EXERCISE:
Go through the listing and state how many lines hold the string "item". Nothing else is needed.

DATA RECORDS:
* * * * * * *

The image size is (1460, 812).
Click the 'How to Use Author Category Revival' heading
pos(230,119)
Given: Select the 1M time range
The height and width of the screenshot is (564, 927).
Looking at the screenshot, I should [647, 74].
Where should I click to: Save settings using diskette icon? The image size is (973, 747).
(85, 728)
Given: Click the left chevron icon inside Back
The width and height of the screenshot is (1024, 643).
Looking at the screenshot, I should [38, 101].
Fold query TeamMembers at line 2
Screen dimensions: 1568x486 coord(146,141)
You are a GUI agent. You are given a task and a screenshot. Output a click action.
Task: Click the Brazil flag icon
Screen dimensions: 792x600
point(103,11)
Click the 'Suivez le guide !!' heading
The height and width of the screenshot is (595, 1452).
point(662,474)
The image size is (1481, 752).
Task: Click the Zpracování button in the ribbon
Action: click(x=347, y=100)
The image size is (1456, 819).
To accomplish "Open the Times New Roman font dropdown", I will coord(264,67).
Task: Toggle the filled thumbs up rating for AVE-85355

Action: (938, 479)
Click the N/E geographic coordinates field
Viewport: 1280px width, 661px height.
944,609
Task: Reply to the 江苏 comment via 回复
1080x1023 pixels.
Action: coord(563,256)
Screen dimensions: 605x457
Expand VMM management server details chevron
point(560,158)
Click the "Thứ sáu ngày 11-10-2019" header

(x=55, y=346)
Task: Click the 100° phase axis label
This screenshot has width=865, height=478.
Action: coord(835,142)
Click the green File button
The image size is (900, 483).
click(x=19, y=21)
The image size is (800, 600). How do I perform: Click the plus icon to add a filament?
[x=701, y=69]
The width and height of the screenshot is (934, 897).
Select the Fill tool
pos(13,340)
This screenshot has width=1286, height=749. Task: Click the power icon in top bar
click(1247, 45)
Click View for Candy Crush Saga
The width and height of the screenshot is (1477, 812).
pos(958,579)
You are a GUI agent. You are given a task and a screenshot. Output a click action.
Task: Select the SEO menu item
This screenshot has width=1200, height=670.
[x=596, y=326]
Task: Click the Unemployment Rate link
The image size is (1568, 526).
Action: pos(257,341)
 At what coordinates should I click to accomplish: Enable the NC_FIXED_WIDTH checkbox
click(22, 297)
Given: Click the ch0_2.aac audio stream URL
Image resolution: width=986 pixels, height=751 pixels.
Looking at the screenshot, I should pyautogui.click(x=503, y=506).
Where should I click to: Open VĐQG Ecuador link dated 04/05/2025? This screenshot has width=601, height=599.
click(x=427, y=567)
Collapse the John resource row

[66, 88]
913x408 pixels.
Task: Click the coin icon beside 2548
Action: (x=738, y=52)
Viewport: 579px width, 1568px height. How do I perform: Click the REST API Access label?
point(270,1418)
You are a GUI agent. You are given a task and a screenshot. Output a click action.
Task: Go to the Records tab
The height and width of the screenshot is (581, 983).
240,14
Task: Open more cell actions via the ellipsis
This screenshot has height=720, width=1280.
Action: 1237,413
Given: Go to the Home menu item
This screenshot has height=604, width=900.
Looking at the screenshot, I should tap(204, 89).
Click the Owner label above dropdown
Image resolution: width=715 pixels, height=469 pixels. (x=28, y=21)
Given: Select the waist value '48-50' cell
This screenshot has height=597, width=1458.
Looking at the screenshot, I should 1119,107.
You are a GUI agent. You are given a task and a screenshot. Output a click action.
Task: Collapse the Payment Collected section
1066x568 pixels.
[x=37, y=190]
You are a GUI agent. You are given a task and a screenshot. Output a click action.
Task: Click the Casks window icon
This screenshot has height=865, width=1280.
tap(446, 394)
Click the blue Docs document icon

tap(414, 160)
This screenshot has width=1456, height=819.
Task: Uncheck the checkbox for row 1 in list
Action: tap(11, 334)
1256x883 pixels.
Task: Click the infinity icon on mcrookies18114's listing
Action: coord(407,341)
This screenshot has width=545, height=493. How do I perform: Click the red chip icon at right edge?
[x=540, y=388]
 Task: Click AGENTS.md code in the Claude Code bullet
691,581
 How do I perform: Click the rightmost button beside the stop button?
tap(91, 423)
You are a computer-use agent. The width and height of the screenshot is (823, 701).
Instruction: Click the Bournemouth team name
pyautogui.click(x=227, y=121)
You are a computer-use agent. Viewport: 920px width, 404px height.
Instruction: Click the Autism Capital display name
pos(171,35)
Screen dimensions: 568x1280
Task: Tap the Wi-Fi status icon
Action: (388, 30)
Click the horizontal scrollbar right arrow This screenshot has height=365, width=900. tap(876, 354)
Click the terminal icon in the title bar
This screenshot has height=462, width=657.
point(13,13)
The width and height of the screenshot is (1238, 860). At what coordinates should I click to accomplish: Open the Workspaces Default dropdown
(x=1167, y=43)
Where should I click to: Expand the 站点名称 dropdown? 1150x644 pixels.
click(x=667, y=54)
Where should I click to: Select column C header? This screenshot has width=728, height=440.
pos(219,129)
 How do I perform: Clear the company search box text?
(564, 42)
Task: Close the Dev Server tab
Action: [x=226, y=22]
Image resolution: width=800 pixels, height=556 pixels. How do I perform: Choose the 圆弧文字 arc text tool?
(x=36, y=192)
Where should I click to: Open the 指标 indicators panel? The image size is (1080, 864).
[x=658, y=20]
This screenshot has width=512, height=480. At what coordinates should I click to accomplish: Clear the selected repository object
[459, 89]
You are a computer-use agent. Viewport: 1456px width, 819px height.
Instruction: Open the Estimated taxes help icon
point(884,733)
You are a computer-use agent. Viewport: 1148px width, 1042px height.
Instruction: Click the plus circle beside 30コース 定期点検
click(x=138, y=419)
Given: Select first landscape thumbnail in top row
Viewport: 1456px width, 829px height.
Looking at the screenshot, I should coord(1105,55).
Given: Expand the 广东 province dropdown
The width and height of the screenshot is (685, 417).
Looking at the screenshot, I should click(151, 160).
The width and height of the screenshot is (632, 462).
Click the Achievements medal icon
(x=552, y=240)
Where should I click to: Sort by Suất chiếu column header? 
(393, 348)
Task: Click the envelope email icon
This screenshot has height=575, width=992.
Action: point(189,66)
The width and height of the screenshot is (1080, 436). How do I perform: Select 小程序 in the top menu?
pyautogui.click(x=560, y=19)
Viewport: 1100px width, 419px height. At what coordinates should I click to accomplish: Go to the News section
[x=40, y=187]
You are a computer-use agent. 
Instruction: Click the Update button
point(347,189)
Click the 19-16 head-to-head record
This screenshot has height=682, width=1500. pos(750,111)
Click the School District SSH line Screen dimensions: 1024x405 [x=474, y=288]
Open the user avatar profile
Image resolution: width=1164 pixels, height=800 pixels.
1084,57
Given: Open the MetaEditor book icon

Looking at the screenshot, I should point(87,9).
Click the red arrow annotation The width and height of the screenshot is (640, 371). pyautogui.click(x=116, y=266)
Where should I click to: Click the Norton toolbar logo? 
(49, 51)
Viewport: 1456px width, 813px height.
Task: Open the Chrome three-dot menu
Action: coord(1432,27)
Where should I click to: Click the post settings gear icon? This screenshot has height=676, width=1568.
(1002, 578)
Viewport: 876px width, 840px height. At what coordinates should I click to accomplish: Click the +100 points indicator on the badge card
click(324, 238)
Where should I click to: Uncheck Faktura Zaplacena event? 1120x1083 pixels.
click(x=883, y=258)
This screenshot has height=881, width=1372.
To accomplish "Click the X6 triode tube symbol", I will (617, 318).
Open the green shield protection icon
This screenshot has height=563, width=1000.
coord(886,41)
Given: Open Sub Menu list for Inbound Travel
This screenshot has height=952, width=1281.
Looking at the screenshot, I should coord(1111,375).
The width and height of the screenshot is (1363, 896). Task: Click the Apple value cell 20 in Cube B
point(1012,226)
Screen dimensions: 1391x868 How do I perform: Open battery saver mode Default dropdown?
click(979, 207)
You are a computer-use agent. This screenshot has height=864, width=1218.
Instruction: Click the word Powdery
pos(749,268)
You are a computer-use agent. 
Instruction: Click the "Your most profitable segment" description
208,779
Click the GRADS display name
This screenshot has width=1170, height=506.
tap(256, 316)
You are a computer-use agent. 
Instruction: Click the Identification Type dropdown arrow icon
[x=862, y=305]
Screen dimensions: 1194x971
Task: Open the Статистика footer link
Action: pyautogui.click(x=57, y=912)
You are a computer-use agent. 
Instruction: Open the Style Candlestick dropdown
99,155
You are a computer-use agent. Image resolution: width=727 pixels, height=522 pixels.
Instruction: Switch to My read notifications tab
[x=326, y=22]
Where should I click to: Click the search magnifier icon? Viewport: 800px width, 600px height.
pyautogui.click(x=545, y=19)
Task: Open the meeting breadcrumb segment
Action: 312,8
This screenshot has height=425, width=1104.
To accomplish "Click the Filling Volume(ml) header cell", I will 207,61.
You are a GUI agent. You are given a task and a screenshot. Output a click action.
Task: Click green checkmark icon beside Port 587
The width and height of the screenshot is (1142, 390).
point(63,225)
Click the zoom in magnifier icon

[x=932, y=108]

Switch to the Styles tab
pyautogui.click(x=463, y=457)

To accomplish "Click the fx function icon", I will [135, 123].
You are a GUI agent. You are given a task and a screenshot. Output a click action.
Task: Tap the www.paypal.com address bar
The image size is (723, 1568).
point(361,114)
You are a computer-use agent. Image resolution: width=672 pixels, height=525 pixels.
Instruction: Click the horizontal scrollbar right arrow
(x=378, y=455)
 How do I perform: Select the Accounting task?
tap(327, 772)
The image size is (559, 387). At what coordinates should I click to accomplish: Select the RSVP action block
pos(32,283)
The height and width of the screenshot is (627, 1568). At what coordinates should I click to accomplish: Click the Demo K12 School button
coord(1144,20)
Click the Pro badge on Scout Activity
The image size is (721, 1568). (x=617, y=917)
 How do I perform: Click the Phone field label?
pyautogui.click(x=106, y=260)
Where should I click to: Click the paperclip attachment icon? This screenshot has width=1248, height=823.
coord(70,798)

* * * * * * *

YOUR RESPONSE:
2